そんな二人を、「まあまあ」とたしなめたのはシャルロッタだった。
「無理もありませんよ。ジュード・レムンハルどころか、現役を引退してしまった後は、マティアス・レムンハル・カイザーの名前が世間に上がる事もありませんからね。その上、マティアス・レムンハル・カイザーが剣王となって現役を引退したのは、二十年以上も前になりますから」
そんなシャルロッタの斜め後ろに控えている兵長が、うんうんと頷いた。
「イルヴァちゃん、安心するんだ。

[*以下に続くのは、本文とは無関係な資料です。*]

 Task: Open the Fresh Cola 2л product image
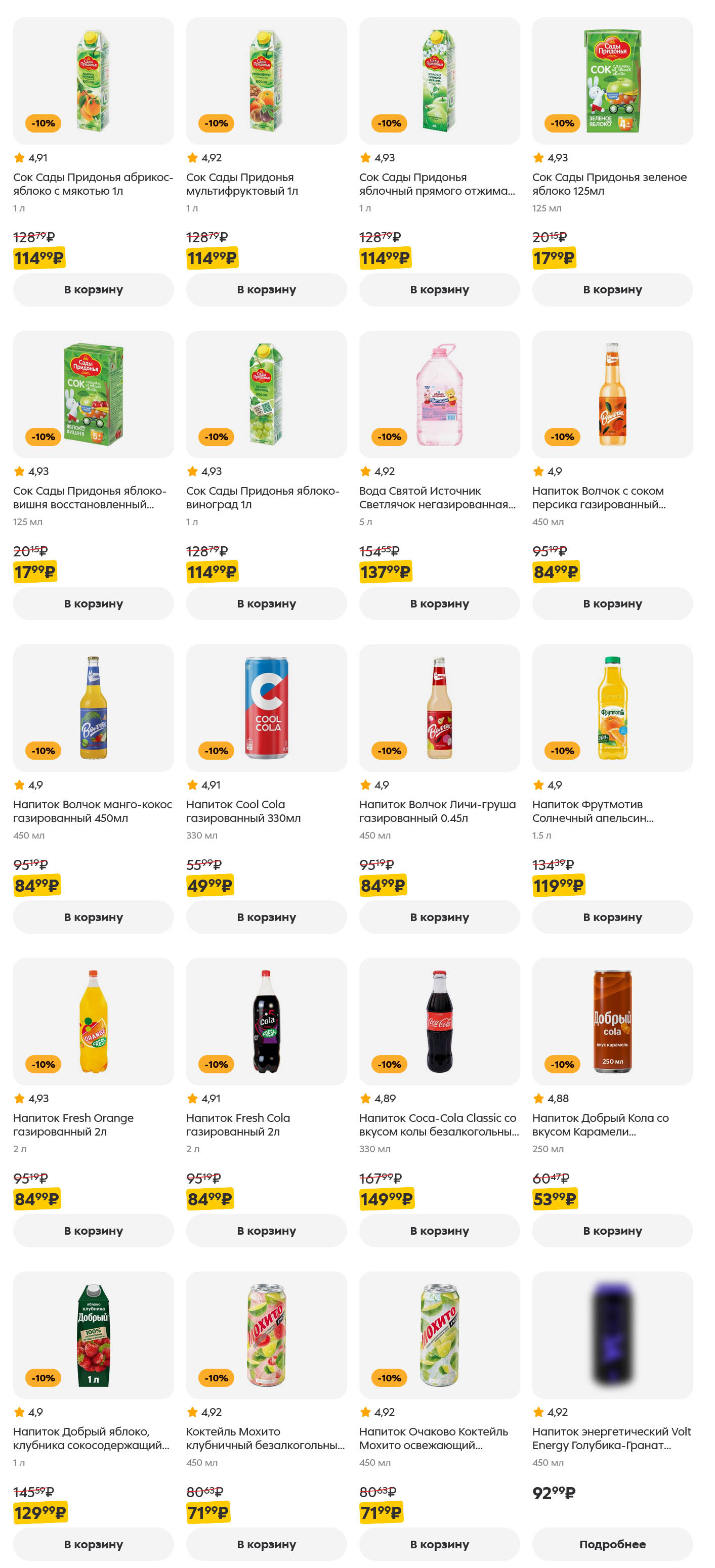(x=266, y=1021)
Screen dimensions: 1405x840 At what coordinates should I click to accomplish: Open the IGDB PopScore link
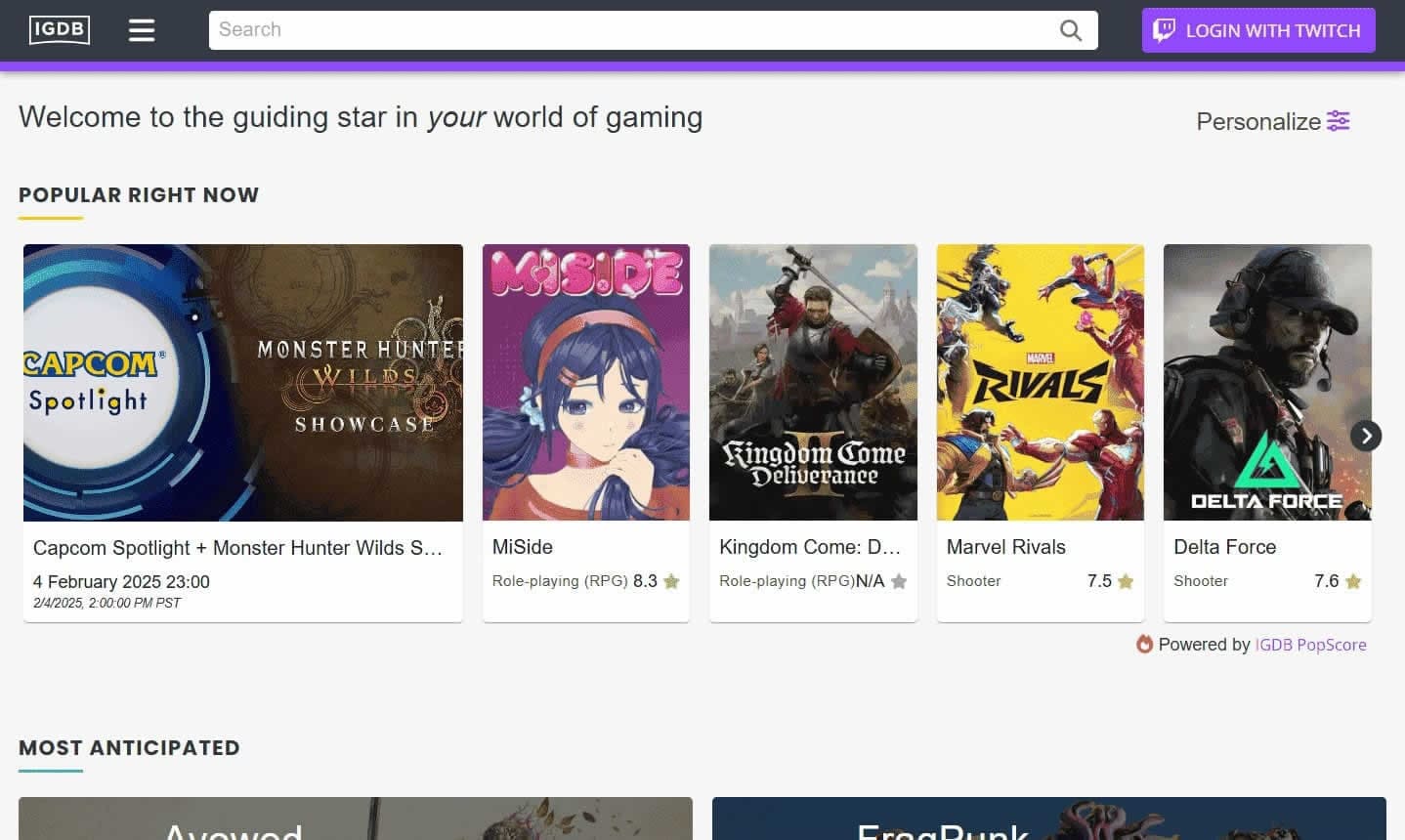(1310, 645)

この俺も知らなかった。今聞いた」
びしっ。と親指を立てる兵長を見て、イルヴァはげんなりしていた。
「なんでこの町の兵長って、こんなに馴れ馴れしいのよ……」
「イルヴァはまだ良いじゃないか。俺なんていまだに睨まれるんだぞ」
ロランはひそひそと言っていた。
「……それはそうと」と、イルヴァは話題を元に戻していた。
「剣王の息子と言うなら、あなたたちの出る幕は無いんじゃないの? 法で拘束するわけにもいかない相手だし、首都に訴えてどうにかなる問題なの?そもそも首都といったら、張本人の父親である剣王の根城の傘下じゃないの」
「……悪の中枢みたいな言い方はどうかと思うぞ、イルヴァ」
ボソッとロランは呟いていた。
「確かに、剣王やその家族を法で拘束する事は出来ません」
シャルロッタはそう前置きをした後、「……ですが」と続けた。
「今回の事は、さすがに度が過ぎています。文官省の方へ進言すれば、無視できないかと。処罰を与えるまでは無理かもしれませんが、きっとそれに代わる何らかの対策を講じる筈です」
「……あなたはそれで良いの?」
イルヴァは真っ直ぐにシャルロッタを見つめると、訊いていた。
「……え?」
言葉を飲み込むシャルロッタに、イルヴァは改めて。
「あなたはそれで納得できるの? あんな残虐な事を仕出かした人でなしが、簡単な対策だけで、なんの罰も受けずにのうのうと生き続ける事が許されるなんて」
そんな風に、質問をぶつけていた。
「…………」
シャルロッタは黙り込むようになったから、ロランはそこに気まずさを感じていた。
「い、イルヴァ」
「……シャルロッタ様」と、ロバートソンが苦々しい面持ちを浮かべるようになった。
シャルロッタは小声で、「いえ、良いのです」とロバートソンに対して微笑みかけた後、改めてイルヴァへと振り返っていた。
「……あなたの言う通りです」
シャルロッタはイルヴァに対して、あっ気ないほどにあっさりと頷いた。
「友が、師が、共に魔道を目指す仲間たちが、殺されました。……正直申し上げますと、憎らしい……と、思います」
シャルロッタはそれでも温和な表情を崩さないまま、一瞬俯いたかと思うと、再び顔を上げてイルヴァへと目を向けていた。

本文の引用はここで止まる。